▶ _Work to be completed_:
Put everything from the line containing "Viewport: 728px width, 728px" down to the line containing "Click the Chicago, IL" into a two-column CSV with the headers instruction and coordinates, one row per item. Enclose each field in quotation marks and replace any line breaks with spaces.

▶ _Data lines_:

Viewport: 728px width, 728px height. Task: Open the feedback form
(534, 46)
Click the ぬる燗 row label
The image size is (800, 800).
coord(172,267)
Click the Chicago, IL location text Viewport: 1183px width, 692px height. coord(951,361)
==
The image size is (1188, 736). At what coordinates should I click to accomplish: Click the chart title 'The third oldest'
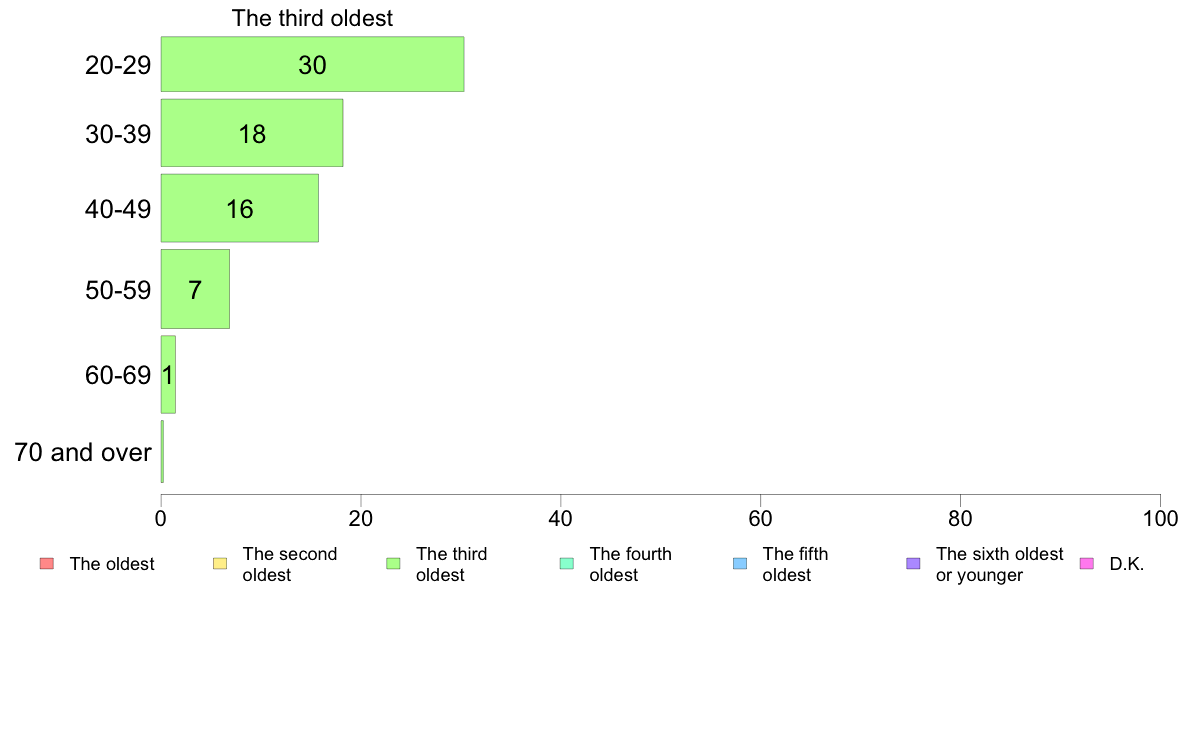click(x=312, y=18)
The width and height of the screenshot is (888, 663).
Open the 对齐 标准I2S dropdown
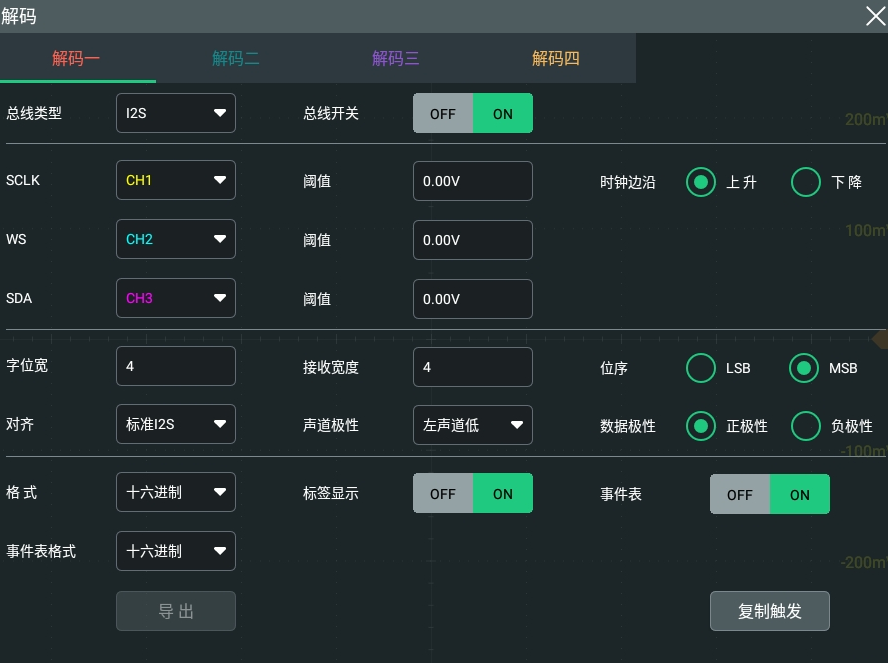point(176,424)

▶ _Finished task_:
instruction,coordinates
"Viewport: 728px width, 728px height. Task: Open the feedback form","(534, 46)"
"Click the ぬる燗 row label The image size is (800, 800).","coord(172,267)"
"Click the Chicago, IL location text Viewport: 1183px width, 692px height.","coord(951,361)"